All that needs much more testing than I have given it. The subtraction is the more delicate code. It invokes the addition. So here is a test:
> myencodeFloat(mySubFloat (mydecodeFloat 17.3) (mydecodeFloat 9.3))
8.0
> myencodeFloat(mySubFloat (mydecodeFloat 17.3) (mydecodeFloat 19.3))
-2.0
Yes, I have tried subtracting and adding negative numbers. Please try more and let me know what I got wrong.

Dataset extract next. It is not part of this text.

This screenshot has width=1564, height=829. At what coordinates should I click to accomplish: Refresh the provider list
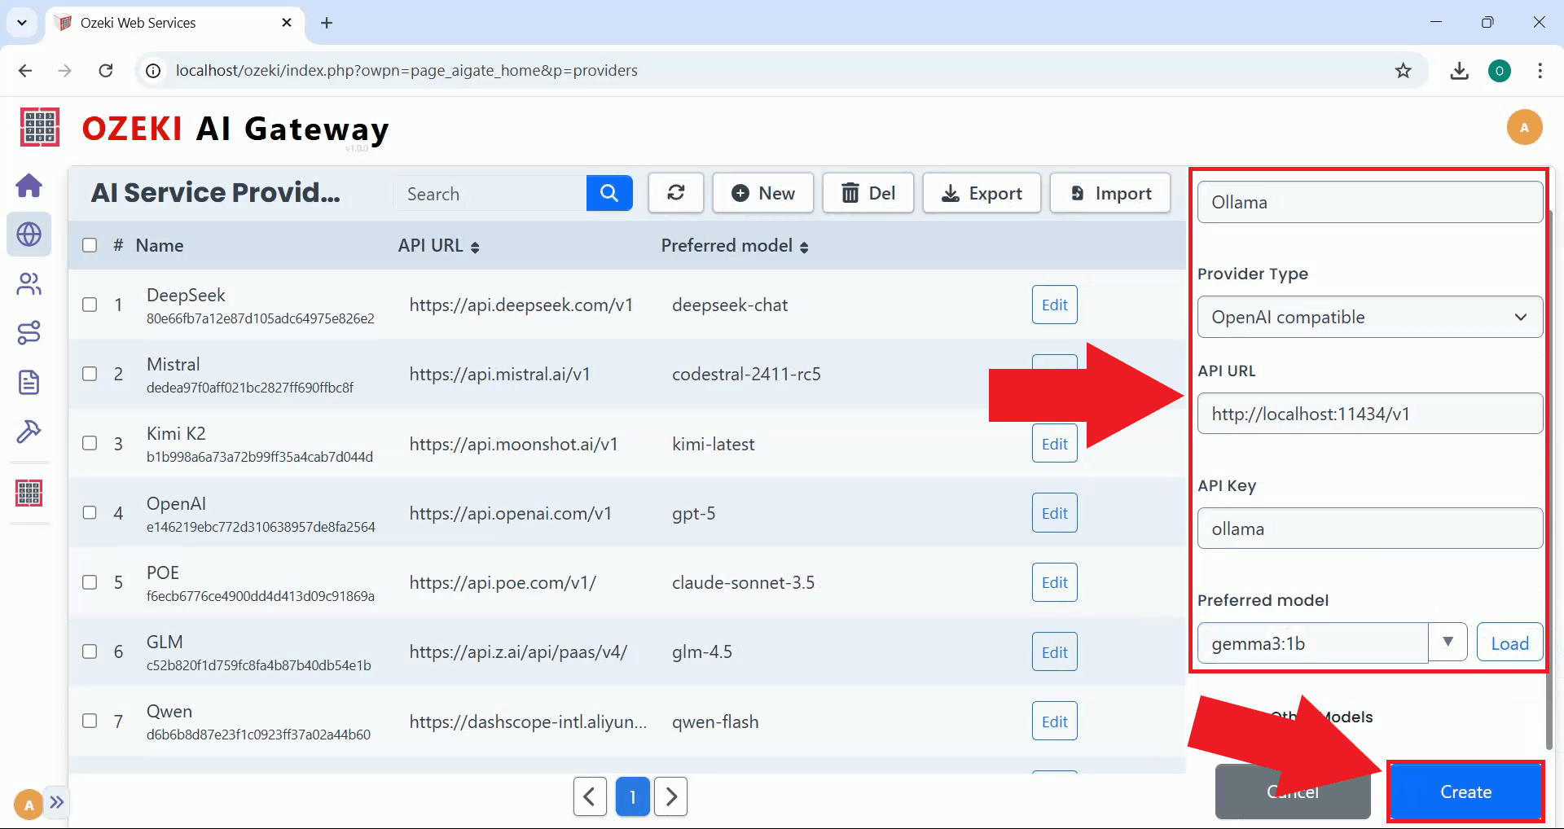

I forgot to give a function that maps from float to integer. This one truncates towards zero (which I hate ... but may even be right in some universe, maybe the IEEE one too!). Here it is. Recall that cast = unpack . pack maps equal-sized objects onto each other bitwise. Again, I'll remove the sign bit first before even thinking about it, in order to simplify this problem. That already guarantees symmetrical behavior around zero, for better or worse:
myFloatToInt :: (Bool,Int8,Word23) -> Int
myFloatToInt (_,0,0) = 0
myFloatToInt (True,e,m) = - myFloatToIntPos (e,m)
myFloatToInt (False,e,m) = myFloatToIntPos (e,m)
-- needs Word/Int to have more than 24 bits
myFloatToIntPos :: (Int8,Word23) -> Int
myFloatToIntPos (e,m) = if e-127 > 23
then m' .<<. fromEnum ((e-127)-23)
else m' .>>. fromEnum (23-(e-127))
where m' = cast(setBit (zeroExtend m) 23) :: Int
(A late reminder that .<<. is shiftL and .>>. is shiftR). Test:
> myFloatToInt (mydecodeFloat 98.7)
98
> myFloatToInt (mydecodeFloat (-101.1))
-101
That's what I mean by symmetrical truncation towards zero. One might have expected -101.1 to truncate to -102 as an integer, instead. I certainly do. It's definitely the case that rounding is preferable to truncation here, in terms of creating least surprise. I'll do that if requested.
I can't think of anything much else one might need as floating point ops. Modulus and remainder, perhaps. Please do translate to primitive operation "templates" in the backend languages ... and add traps for zero etc to taste. It's not going to be terribly wrong whatever you do, because IEEE as a standard was originally intended to be inclusive. At worst some people might tut-tut until a correction.
That I've done only single precision floating point operations is not significant, other than that I intended to leave no space for the argument that floating point logic cannot fit in one cycle.
For double precision, change some of the bitsize numbers.
I don't think we're far off being able to handle even 64-bit floating point logic in one cycle. Addition and subtraction should fit.
Regards
Peter